Pinson admitted that he was only vaguely familiar with the case. But he said that proving a point, as opposed to obtaining compensation, “is not something that federal courts exist to do.”
Justice Amy Coney Barrett followed up with her own thoughts about Swift’s case. “What Taylor Swift wanted was, you know, vindication of the moral right, the legal right, that sexual assault is reprehensible and wrong,” Barrett said.
And Justice Neil Gorsuch said the court should be wary of penalizing plaintiffs who act on principle, including “those like Ms. Swift who have some scruple or reason not to seek more, who could.”
By the end of the argument, it seemed that the singer’s stance would help that of the students in the case before the justices, Uzuegbunam v. Preczewski, No. 19-968.
The students said officials at Georgia Gwinnett College, a public institution in Lawrenceville, Georgia, had violated their First Amendment rights by enforcing a particularly severe version of the school speech codes that have become common at colleges and universities around the nation.
One of the students, Chike Uzuegbunam, was threatened with discipline for making public remarks about his Christian faith outside a campus food court. Not long after he sued the college, it abandoned its policy and replaced it with one that allows students to “speak anywhere on campus and at any time without having to first obtain a permit.”
The revised policy, state officials said, made the case moot. A trial judge agreed, and the 11th U.S. Circuit Court of Appeals, in Atlanta, affirmed her ruling.
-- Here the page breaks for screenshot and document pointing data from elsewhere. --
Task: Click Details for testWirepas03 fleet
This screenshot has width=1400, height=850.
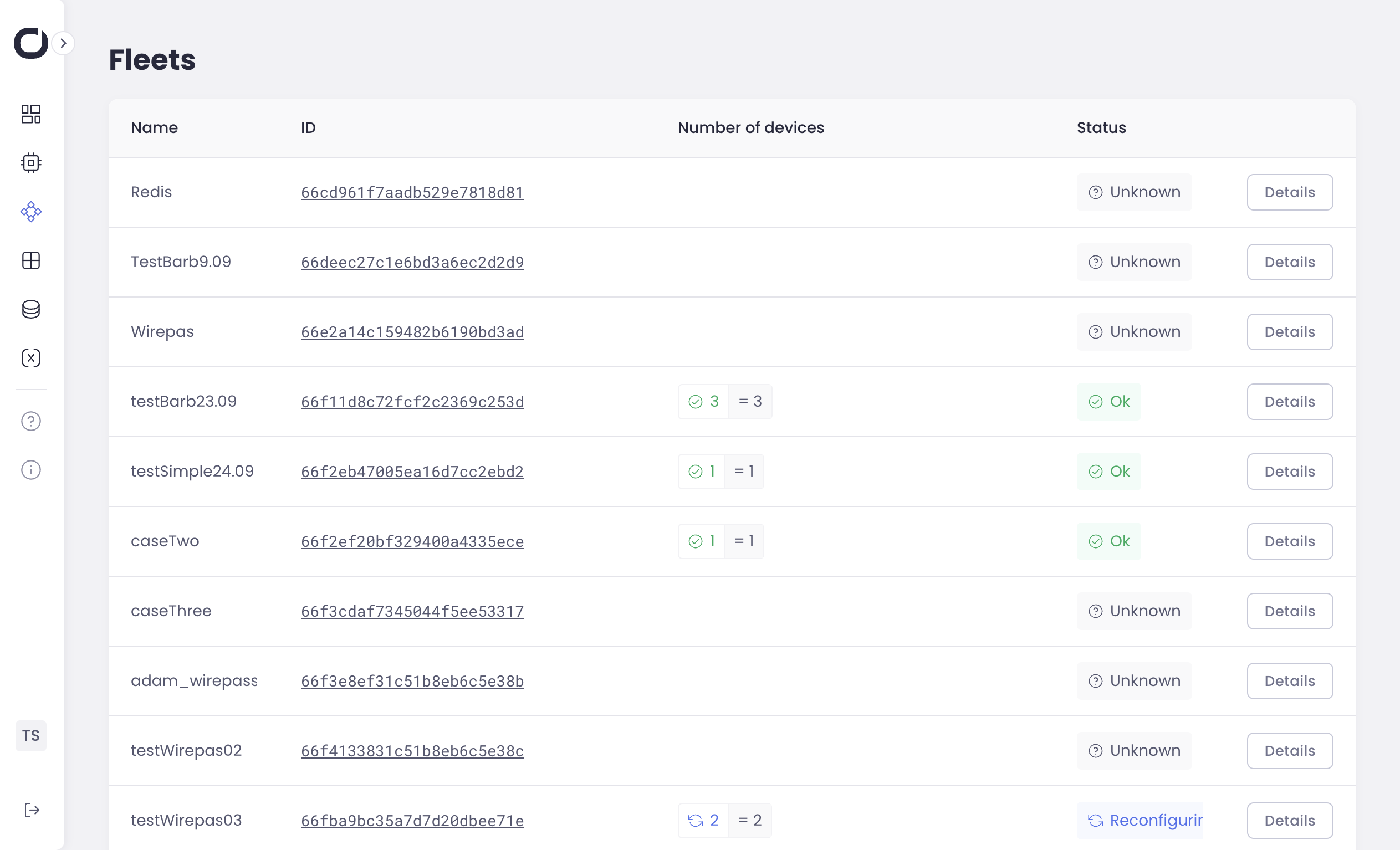Action: [1289, 821]
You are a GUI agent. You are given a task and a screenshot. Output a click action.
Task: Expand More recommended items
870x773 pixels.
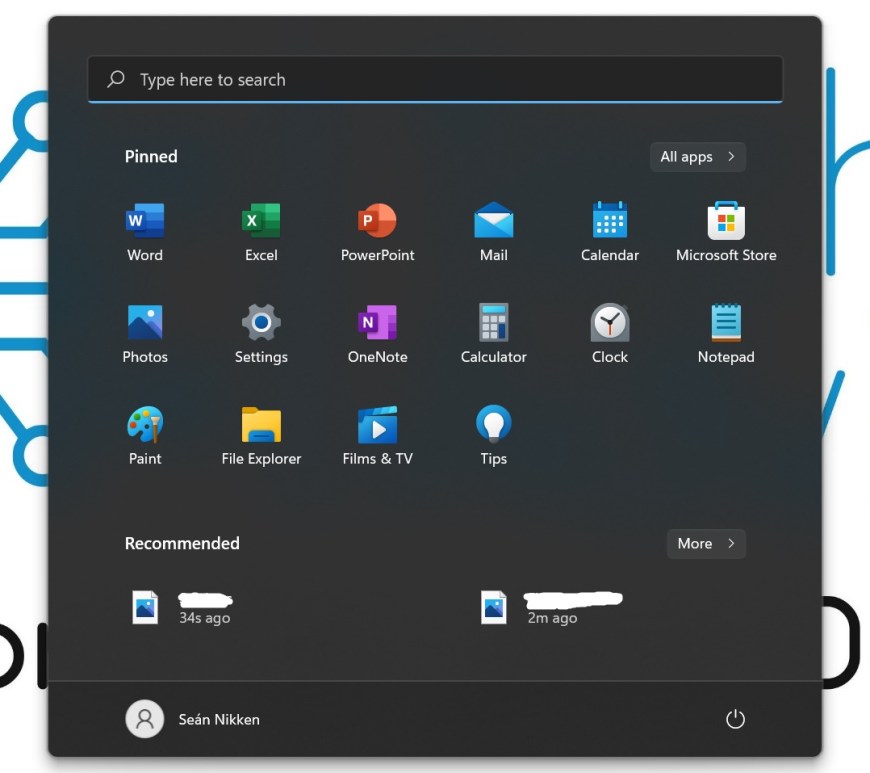[706, 543]
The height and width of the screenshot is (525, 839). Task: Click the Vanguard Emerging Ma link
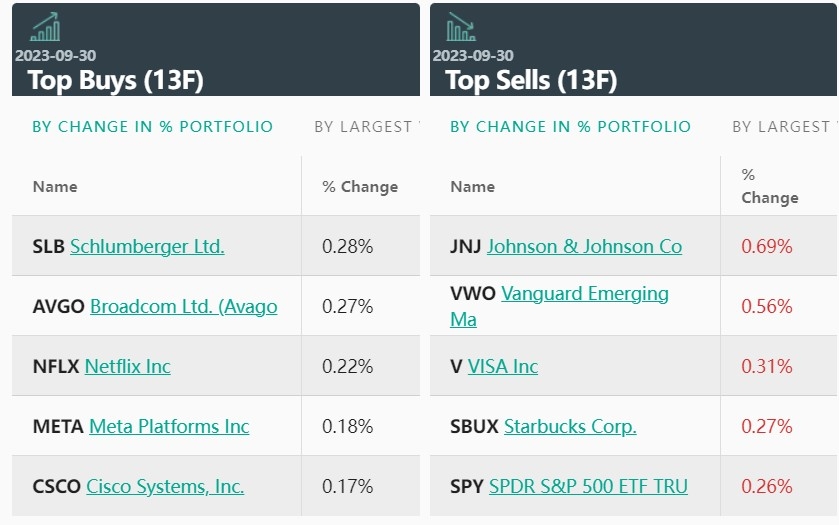tap(584, 294)
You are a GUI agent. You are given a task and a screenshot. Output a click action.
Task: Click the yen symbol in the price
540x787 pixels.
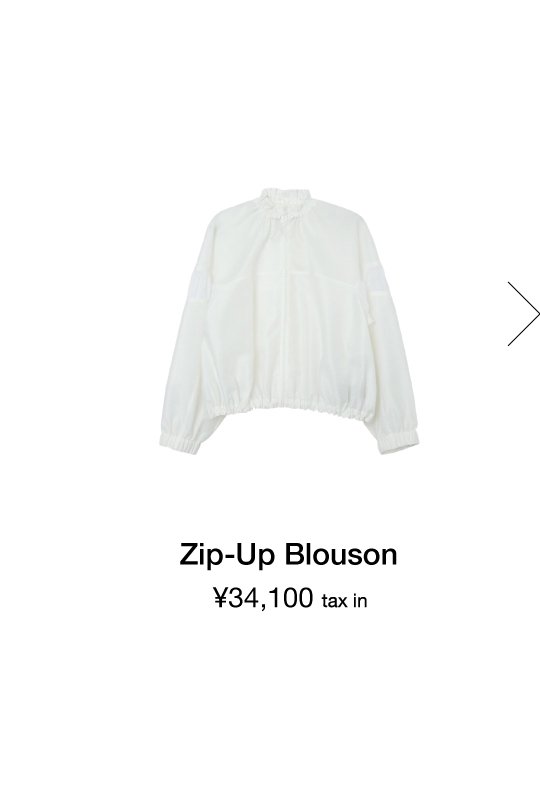tap(220, 598)
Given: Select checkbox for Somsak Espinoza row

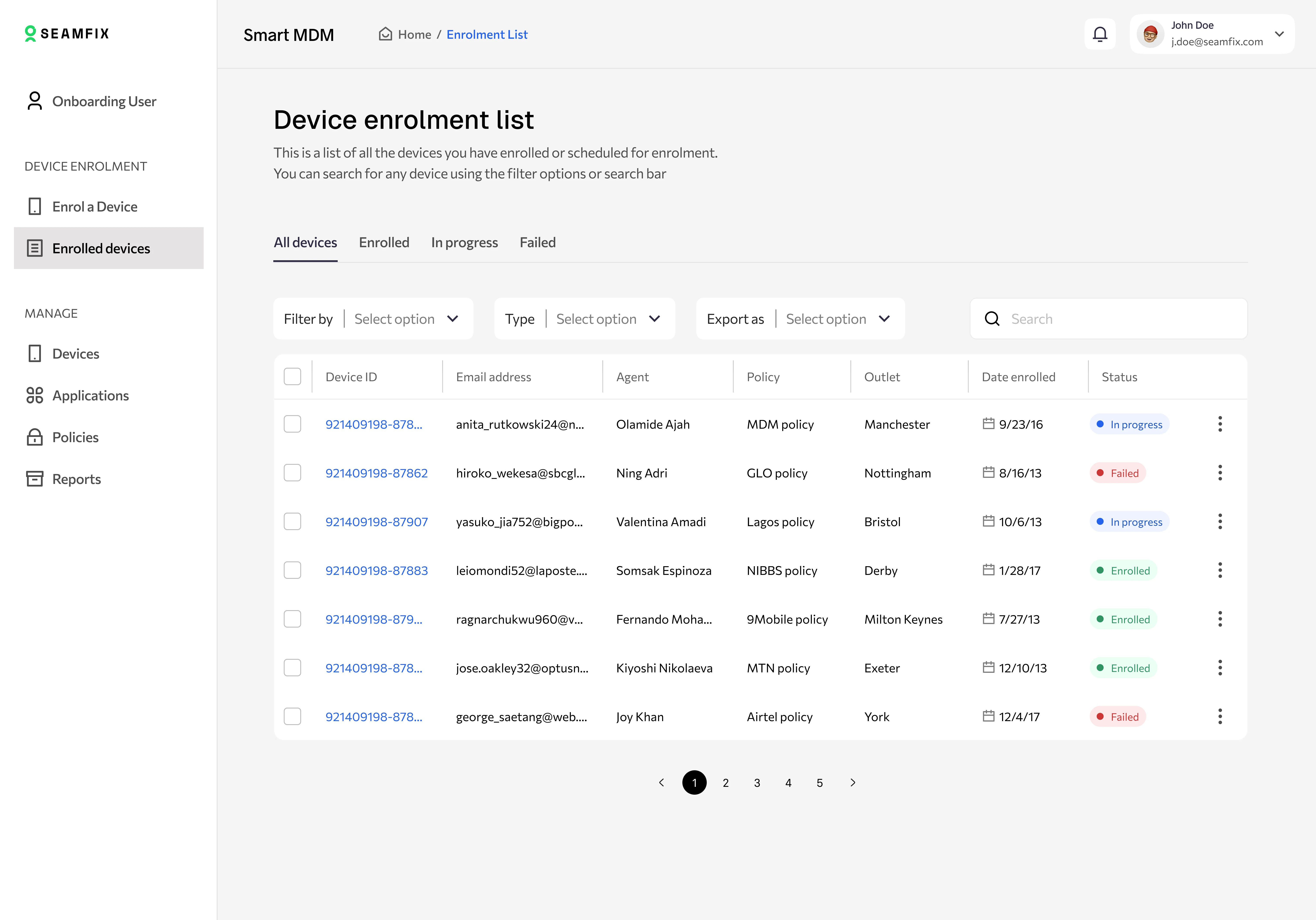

The students said they should be able to pursue their case for nominal damages to seek acknowledgment that their constitutional rights had been violated.
Some members of the court expressed uneasiness with that approach. “The only redress you’re asking for is a declaration that you’re right,” Chief Justice John Roberts told Kristen K. Waggoner of Alliance Defending Freedom, which represents the students.
Justice Brett Kavanaugh said claims for nominal damages may have an additional goal, at least when plaintiffs are entitled to recover their legal fees. He said he had “the strong suspicion that attorneys’ fees is what’s driving all this on both sides.”
But Justice Samuel Alito said nominal damages can serve an important goal, as when there is “a real concrete violation that can’t be easily monetized.”
Alito made a similar point in a dissent in April, when the court dismissed a Second Amendment challenge to a New York City gun control ordinance after the city repealed it. The majority said there was nothing left to decide, as the plaintiffs had asked for only a declaration that the law was unconstitutional and an injunction blocking its enforcement.
But, Alito wrote, the plaintiffs might well be entitled to nominal damages.
“Courts routinely award nominal damages for constitutional violations,” he wrote. “And it is widely recognized that a claim for nominal damages precludes mootness.”